The Flexed L-Sit Leg Raise is a potent core exercise that targets the hip flexors and abdominals. In this movement, you’ll begin in an L-sit position, lifting your straight legs off the ground using your hip flexors. Then, one at a time, you’ll bring a knee into your chest before returning it to the starting position. This dynamic action engages both sides of your core.

 

HOW TO:

Starting Position: Sit on the ground with your legs extended, forming an L-shape. Place your hands on the ground beside your hips for support.

Engage Your Core: Activate your core muscles to stabilize your torso.

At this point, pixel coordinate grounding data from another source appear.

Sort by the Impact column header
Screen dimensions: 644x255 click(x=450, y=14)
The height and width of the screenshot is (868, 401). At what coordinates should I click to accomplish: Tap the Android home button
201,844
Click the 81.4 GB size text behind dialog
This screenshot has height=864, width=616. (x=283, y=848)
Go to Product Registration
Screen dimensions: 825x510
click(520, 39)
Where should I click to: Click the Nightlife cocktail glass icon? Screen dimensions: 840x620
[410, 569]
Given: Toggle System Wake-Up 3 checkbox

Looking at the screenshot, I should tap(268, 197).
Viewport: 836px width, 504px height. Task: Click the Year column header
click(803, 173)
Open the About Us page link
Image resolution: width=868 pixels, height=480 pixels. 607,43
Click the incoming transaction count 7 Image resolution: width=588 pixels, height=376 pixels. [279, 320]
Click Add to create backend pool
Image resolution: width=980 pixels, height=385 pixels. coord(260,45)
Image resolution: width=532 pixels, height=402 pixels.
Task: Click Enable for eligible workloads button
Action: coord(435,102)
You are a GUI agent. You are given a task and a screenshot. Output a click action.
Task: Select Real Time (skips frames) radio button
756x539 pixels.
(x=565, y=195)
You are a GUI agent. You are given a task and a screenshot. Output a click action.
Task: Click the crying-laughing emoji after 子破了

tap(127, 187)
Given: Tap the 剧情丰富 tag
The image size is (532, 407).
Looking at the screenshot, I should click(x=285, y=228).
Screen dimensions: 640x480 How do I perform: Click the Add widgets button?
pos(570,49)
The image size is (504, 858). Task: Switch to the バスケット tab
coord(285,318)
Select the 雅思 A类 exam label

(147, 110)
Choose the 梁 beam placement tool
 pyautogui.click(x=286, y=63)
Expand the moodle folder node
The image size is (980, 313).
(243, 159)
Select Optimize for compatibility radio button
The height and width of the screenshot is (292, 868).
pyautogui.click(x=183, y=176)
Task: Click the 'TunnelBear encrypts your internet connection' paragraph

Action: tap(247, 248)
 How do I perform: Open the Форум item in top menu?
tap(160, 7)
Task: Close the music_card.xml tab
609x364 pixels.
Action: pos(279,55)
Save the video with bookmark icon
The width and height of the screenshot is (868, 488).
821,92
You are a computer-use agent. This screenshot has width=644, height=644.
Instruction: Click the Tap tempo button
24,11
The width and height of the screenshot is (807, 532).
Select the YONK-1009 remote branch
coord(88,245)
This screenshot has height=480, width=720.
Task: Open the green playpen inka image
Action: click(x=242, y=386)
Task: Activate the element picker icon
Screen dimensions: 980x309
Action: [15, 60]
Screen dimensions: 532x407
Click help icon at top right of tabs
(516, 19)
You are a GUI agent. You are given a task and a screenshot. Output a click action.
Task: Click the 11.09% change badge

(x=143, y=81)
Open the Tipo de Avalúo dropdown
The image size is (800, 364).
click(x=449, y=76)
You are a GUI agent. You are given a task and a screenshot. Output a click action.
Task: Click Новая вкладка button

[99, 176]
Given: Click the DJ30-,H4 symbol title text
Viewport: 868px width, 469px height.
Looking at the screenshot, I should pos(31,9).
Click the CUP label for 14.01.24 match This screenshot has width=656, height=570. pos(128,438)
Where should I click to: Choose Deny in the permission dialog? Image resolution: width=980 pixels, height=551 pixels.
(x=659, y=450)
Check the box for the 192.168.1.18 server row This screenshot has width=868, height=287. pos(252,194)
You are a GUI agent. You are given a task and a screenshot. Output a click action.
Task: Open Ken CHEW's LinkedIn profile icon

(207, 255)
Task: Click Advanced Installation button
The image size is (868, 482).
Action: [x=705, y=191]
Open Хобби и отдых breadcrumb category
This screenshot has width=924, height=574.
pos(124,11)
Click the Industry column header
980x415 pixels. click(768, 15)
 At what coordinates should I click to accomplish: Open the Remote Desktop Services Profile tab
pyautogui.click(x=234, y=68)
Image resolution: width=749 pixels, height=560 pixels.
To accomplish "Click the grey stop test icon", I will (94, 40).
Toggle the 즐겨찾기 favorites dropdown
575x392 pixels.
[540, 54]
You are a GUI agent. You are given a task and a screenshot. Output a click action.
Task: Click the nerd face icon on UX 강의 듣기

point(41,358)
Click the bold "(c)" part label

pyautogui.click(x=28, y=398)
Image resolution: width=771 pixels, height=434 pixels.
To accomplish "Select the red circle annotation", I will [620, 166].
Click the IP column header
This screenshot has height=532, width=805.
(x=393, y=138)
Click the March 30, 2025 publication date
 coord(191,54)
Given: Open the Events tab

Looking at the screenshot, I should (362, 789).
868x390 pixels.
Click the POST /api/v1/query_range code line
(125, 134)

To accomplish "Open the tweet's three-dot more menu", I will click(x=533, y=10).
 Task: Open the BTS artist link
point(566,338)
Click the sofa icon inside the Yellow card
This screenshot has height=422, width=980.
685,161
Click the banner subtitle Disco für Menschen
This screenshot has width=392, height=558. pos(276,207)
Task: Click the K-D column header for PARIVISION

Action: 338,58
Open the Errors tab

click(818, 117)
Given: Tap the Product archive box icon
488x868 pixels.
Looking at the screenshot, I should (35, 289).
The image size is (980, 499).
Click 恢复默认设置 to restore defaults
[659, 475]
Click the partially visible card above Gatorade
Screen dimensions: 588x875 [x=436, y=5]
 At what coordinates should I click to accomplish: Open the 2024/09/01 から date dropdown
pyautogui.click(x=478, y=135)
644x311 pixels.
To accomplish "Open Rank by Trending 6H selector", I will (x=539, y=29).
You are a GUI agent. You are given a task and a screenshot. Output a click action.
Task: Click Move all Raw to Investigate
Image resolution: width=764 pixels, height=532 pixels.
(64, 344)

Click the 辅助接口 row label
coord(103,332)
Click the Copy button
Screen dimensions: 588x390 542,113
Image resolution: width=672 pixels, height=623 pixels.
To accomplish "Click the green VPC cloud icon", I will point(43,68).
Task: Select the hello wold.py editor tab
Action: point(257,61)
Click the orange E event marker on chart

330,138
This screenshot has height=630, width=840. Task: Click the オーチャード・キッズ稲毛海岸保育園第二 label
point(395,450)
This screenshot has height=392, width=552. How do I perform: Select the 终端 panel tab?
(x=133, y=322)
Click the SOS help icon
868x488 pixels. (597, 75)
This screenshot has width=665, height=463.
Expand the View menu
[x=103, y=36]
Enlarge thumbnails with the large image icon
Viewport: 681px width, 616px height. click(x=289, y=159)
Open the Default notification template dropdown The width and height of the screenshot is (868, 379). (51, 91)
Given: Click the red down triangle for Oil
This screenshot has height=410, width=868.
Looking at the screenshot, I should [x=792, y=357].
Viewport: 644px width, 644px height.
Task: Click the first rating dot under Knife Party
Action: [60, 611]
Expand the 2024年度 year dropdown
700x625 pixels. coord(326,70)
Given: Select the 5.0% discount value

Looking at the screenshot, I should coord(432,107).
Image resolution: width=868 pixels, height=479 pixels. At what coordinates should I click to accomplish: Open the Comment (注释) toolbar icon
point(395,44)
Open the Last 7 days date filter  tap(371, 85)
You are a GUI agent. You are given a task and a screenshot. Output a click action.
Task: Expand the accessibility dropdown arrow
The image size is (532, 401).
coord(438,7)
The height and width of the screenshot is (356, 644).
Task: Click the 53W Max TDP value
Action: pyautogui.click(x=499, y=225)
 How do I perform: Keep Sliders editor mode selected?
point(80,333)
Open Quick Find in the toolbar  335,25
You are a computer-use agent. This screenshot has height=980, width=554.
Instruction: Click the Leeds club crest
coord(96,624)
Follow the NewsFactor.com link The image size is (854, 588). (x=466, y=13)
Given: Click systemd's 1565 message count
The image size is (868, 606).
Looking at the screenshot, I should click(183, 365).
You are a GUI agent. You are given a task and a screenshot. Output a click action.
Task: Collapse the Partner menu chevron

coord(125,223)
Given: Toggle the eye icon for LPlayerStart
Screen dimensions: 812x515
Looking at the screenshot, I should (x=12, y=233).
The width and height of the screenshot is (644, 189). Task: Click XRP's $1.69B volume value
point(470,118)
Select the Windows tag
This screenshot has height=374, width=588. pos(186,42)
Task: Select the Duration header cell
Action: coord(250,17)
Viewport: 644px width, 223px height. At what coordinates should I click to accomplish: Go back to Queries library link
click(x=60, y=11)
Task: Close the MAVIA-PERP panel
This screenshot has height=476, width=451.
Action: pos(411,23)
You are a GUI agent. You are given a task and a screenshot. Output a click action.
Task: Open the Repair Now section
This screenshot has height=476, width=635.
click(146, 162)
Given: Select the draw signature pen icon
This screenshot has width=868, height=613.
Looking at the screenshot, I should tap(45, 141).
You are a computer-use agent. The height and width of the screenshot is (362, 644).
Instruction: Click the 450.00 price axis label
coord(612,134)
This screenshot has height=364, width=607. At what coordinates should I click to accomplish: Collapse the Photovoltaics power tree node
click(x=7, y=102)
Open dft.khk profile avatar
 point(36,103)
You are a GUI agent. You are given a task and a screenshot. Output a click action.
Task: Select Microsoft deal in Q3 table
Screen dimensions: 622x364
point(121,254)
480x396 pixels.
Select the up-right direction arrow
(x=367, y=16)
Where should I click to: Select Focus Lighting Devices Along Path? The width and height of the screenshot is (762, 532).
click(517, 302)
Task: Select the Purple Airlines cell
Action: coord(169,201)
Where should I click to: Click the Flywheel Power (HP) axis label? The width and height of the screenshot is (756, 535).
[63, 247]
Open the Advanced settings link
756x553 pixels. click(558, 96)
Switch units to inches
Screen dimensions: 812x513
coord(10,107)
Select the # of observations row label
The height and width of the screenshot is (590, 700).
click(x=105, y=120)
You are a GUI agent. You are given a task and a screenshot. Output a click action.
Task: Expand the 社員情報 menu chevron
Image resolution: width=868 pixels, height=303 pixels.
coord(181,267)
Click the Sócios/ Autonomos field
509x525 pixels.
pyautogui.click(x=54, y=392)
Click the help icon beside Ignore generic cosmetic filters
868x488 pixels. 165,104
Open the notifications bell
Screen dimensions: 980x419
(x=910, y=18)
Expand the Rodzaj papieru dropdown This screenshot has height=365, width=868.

Lift Your Legs: Using your hip flexors, raise both legs off the ground. Keep them straight and hold them at the highest point.

Knee to Chest: While keeping one leg raised, bring the opposite knee towards your chest in a controlled motion.

Return to Starting Position: Slowly extend the knee back out while maintaining the L-sit position.

Repeat on the Other Side: Lower the raised leg back to the ground and repeat the movement on the other side.

Maintain Control: Focus on controlled movements throughout to maximize the benefits.

Recommended Reps: Start with 8-10 reps on each side and adjust based on your comfort level.

TIP: Keep your breath steady and engage your core throughout the exercise for stability.

Good for: The Flexed L-Sit Leg Raise targets the hip flexors, lower abs, and overall core strength.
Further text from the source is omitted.